Public Universities Australia, a group backed by academic and student groups, the National Tertiary Education Union and many individual academics, said in a statement this week that the proposed merger of the University of Adelaide and the University of South Australia “is likely to produce an extremely large institution in which academic standards are further eroded and students are less satisfied”.
“Disadvantaged student groups are not likely to fare better in such an institution,” the PUA said.
The group said that mergers between education institutions with the aim of reducing costs had a high risk of prioritising efficiency (as measured by university managers) over effectiveness of teaching.

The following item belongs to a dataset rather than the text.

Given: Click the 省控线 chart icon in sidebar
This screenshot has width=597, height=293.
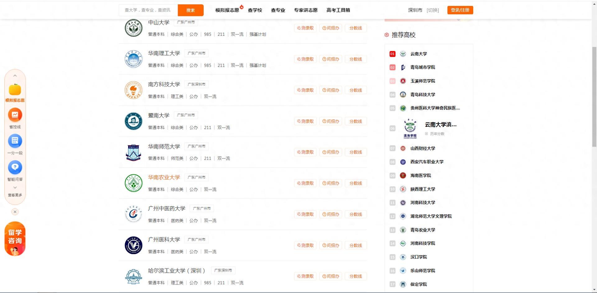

It said that students and teaching were generally viewed in Australia’s higher education system “as an exploitable source of revenue through which to subsidise inadequately funded research”.
“There is no indication that this structural antagonism between research and teaching will change with the proposed merger; instead it continues policies that have steadily eroded Australia’s sovereign capabilities that critically rely on the quality of both teaching and research,” PUA said.
The SA university merger has been strongly backed by state Premier Peter Malinauskas.
The two universities are currently working on a business plan – due to be completed soon – which will inform the decision of the both institutions’ governing bodies on whether to proceed with the merger.
PUA added that it did not rule out supporting any South Australian university merger, or some other from of cross-institutional collaboration in the state, if it was “designed to strengthen academic standards, student learning, teaching, and the nexus between research and teaching”.